What is Feng Shui?

The most basic type of Feng Shi is called Form School

Form School Feng Shui is often used for interior spaces. Arrangement of furniture, color use and textures are particularly important.

What surrounds your home? Are there trees, shrubs, a body of water? Do you feel protected and secure? Do you live on a cul-de-sac, or on the corner of a busy road? Start on the outside and work your way in to examine the forms around you and the roles they play in your everyday environment. Having a beautiful Ming Tang, or entry is vital for your health and prosperity. Choose a place for a water element, the element that brings life to all beings, such as a fountain, bird bath, or bubbling pond to encourage prosperity in your life. Bring these practices in to your home’s interior. Do you have enough space for everyday family traffic, lounging, entertainng, working on a project and preparing a healthy meal? We’ll work on problem areas in and around your home by using landscaping ideas, arranging your furniture effectively, and working out solutions that are practical and attractive. The use of Colors, Textures, Shapes, and Inspirational Objects and Artwork add a touch of creativity and meaning to this part of making your home a nourishing place, the Feng Shui Way.  

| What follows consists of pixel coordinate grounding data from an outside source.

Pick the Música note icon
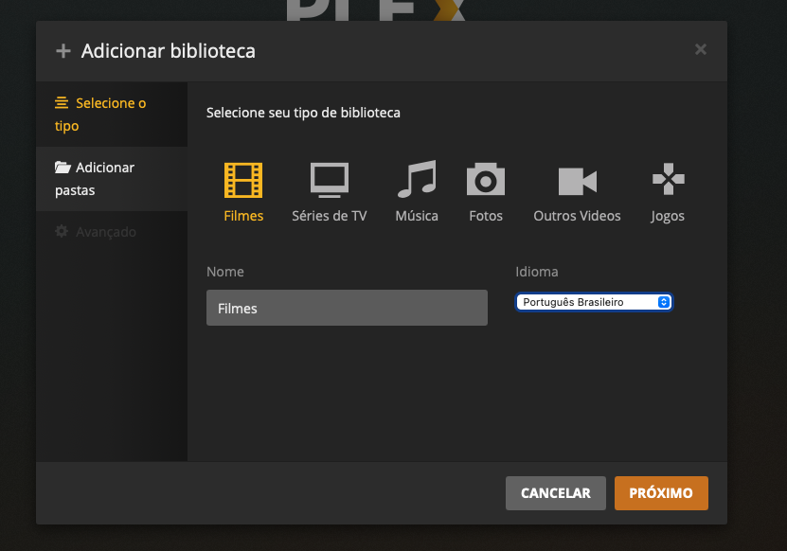This screenshot has width=787, height=551. [417, 179]
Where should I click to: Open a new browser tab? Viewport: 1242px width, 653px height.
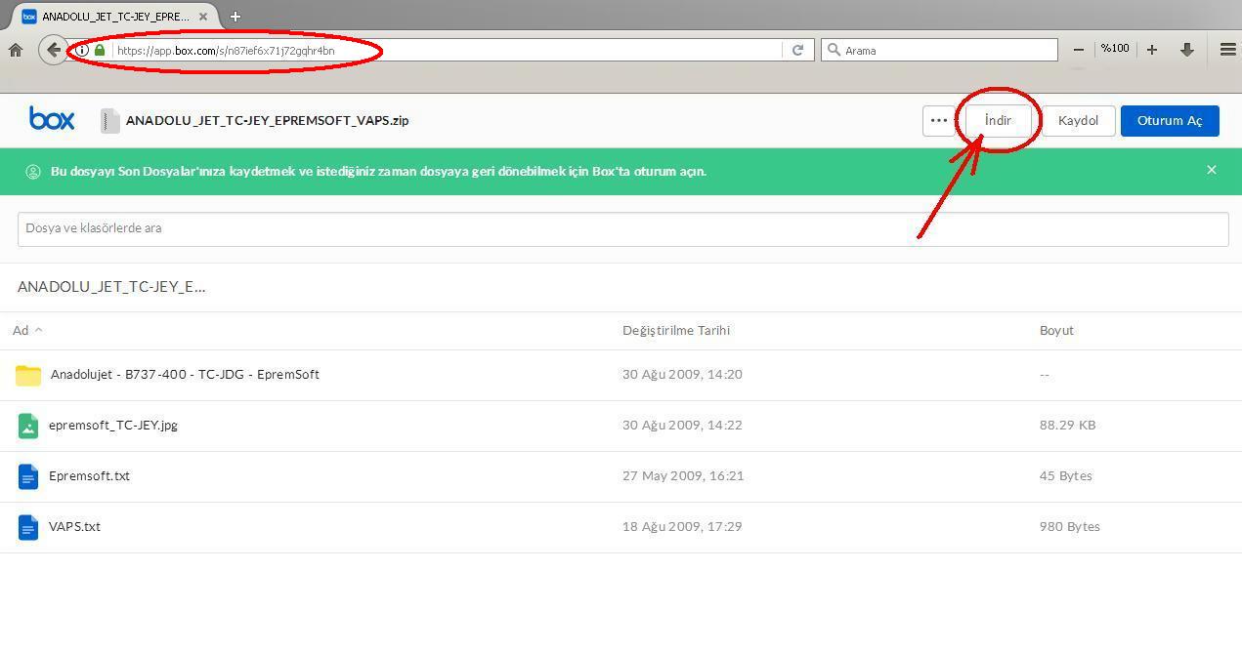pos(235,17)
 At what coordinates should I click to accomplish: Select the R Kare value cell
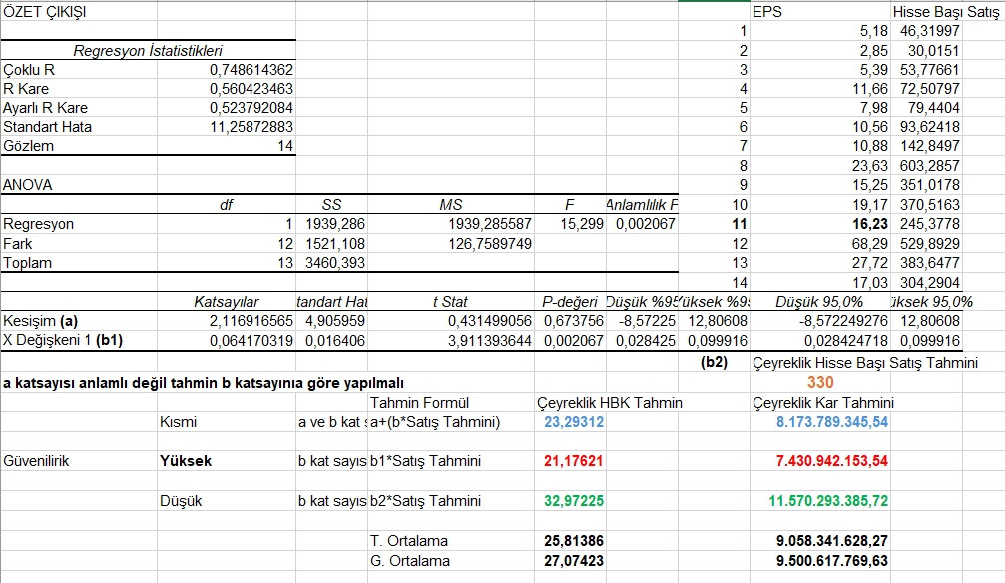[x=227, y=89]
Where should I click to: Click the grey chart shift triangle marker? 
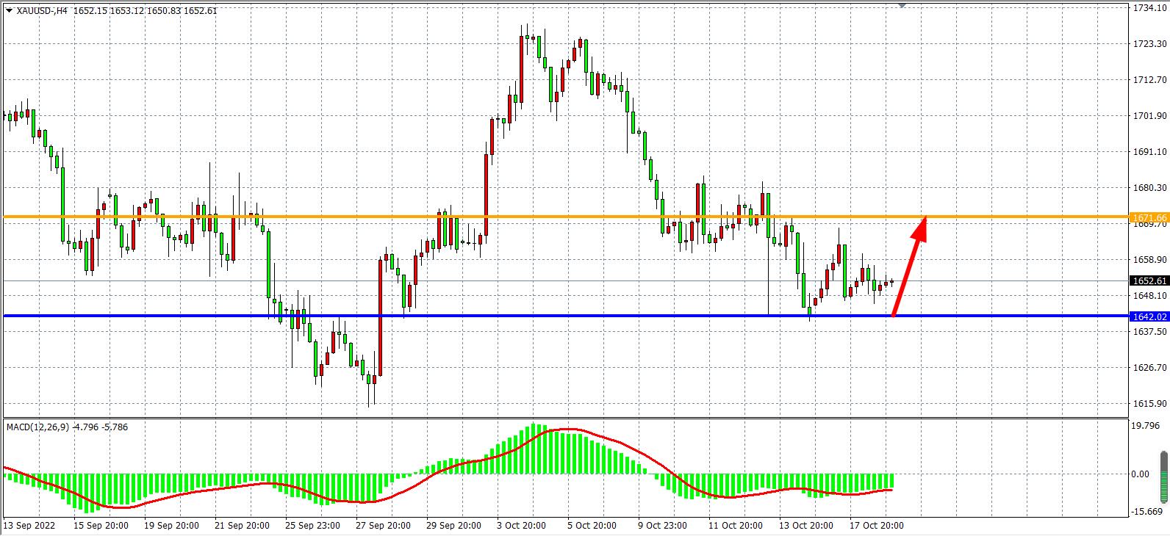[902, 5]
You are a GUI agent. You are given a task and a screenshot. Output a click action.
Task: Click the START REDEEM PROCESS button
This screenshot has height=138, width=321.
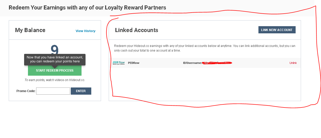pyautogui.click(x=55, y=71)
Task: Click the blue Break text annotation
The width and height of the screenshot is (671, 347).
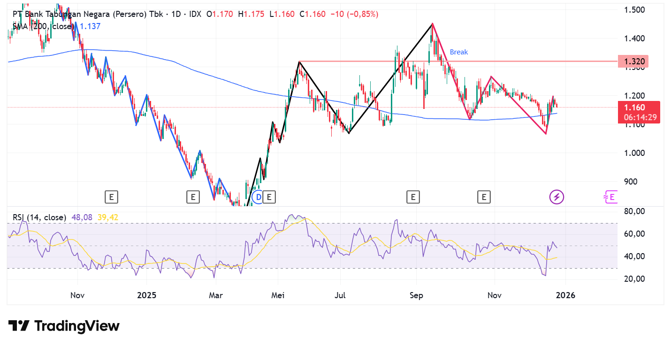Action: pyautogui.click(x=458, y=52)
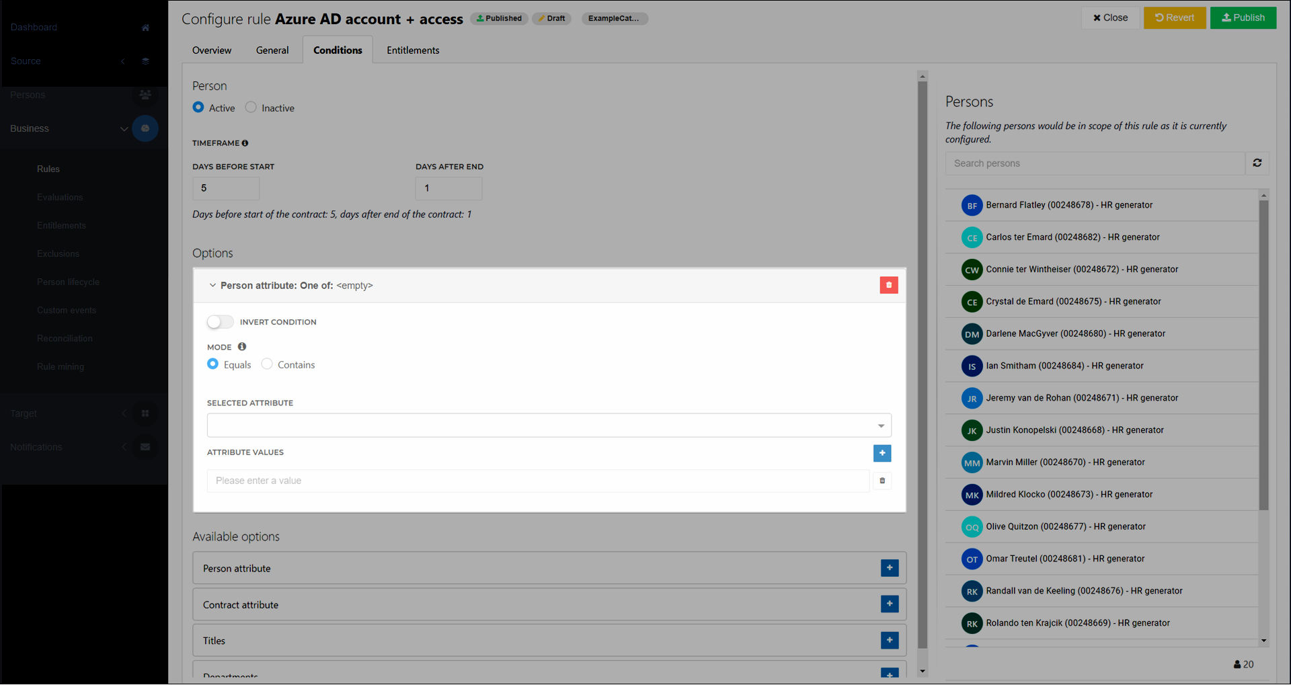Image resolution: width=1291 pixels, height=685 pixels.
Task: Collapse the Person attribute condition chevron
Action: 212,286
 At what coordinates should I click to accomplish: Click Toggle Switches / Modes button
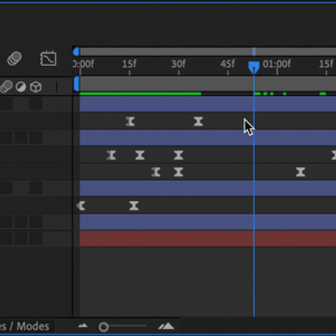pyautogui.click(x=25, y=327)
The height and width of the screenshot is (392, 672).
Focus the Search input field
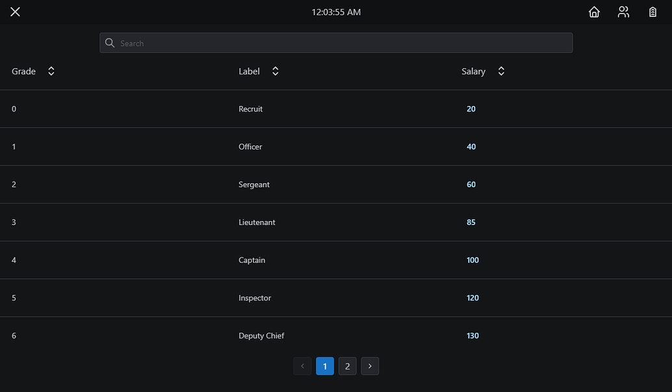pyautogui.click(x=336, y=43)
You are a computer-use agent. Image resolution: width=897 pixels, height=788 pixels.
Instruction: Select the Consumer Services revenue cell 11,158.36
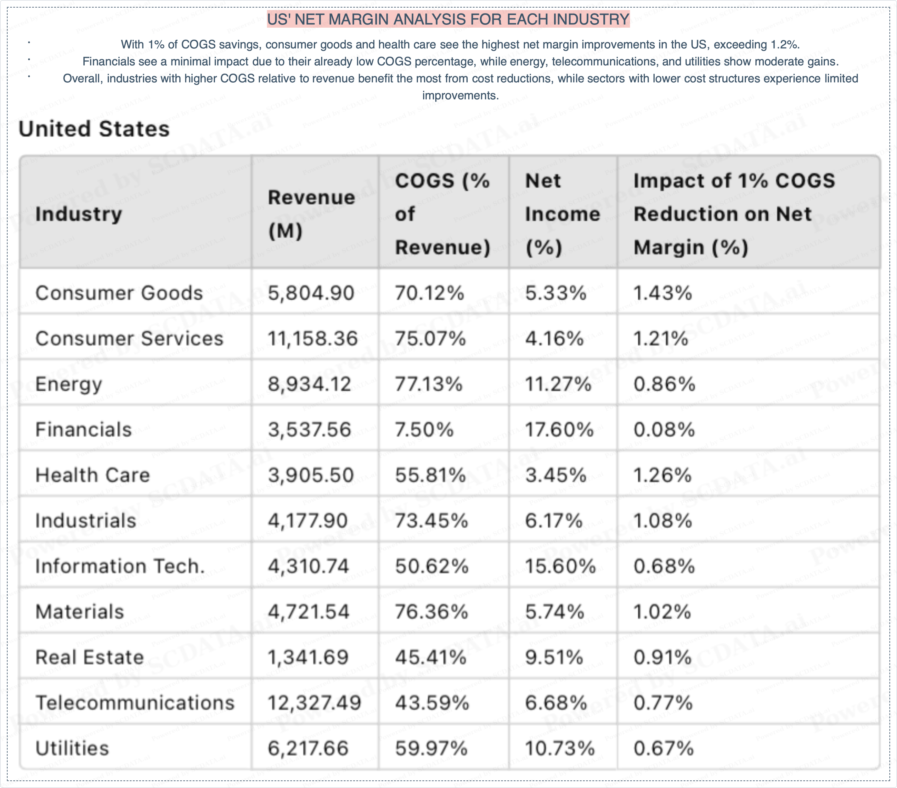click(x=312, y=339)
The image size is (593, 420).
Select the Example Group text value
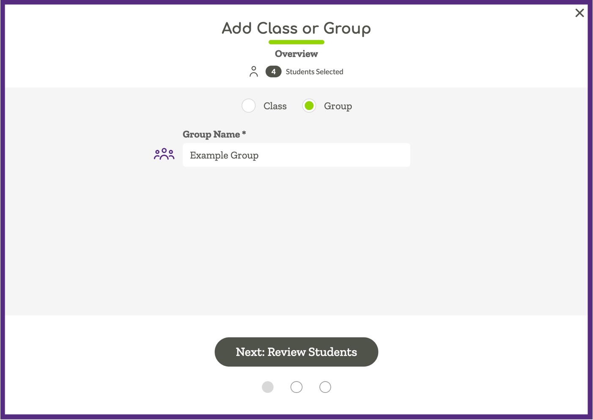click(224, 155)
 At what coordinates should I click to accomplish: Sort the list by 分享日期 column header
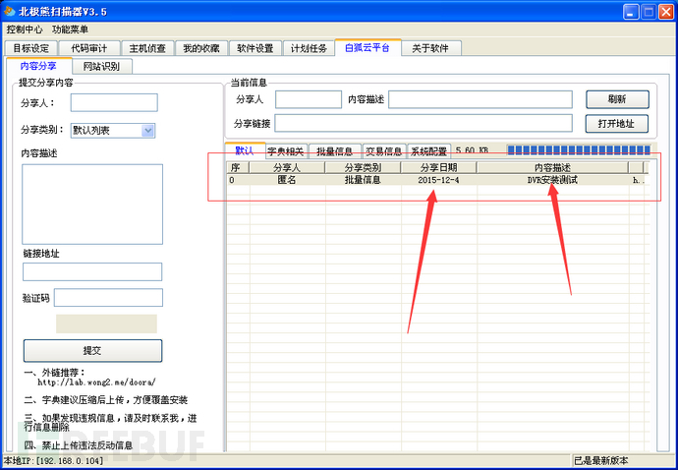point(438,167)
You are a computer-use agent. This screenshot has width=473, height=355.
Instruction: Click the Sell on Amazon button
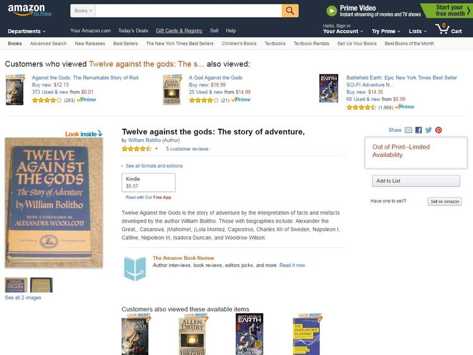pos(445,201)

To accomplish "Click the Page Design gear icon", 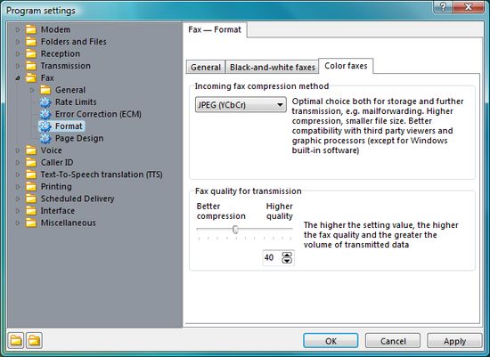I will (45, 138).

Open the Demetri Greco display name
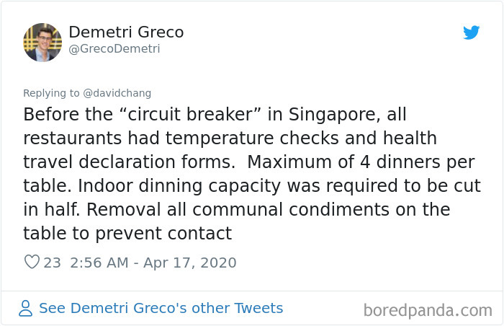(126, 32)
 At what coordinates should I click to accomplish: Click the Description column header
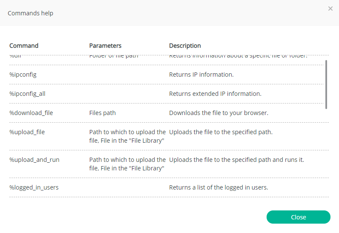click(x=185, y=46)
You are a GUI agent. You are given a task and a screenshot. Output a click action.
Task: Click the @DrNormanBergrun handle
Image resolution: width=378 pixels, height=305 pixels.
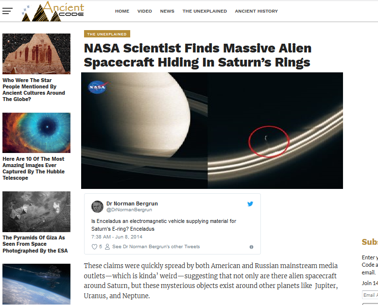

Form School relates to the surrounding landscape and entrance to a building and its basic orientation. It is used to improve the harmony of your environment by determining good positioning and orientation of objects and buildings in relation to the landscape. It also relates to interior spaces.

Ideally, a building should face the predominately sunny direction (south in the northern hemisphere and north in the southern hemisphere). This is known as the “Red Bird” direction. There should be an open view ideally consisting of a water feature to bring chi (moving energy) to the building. If there is no water feature, a street acts in the same way to bring energy into your home. A building situated on a cul-de-sac has different energy coming by it than a building on a busy road, a cliff side, a hill top, a street corner etc.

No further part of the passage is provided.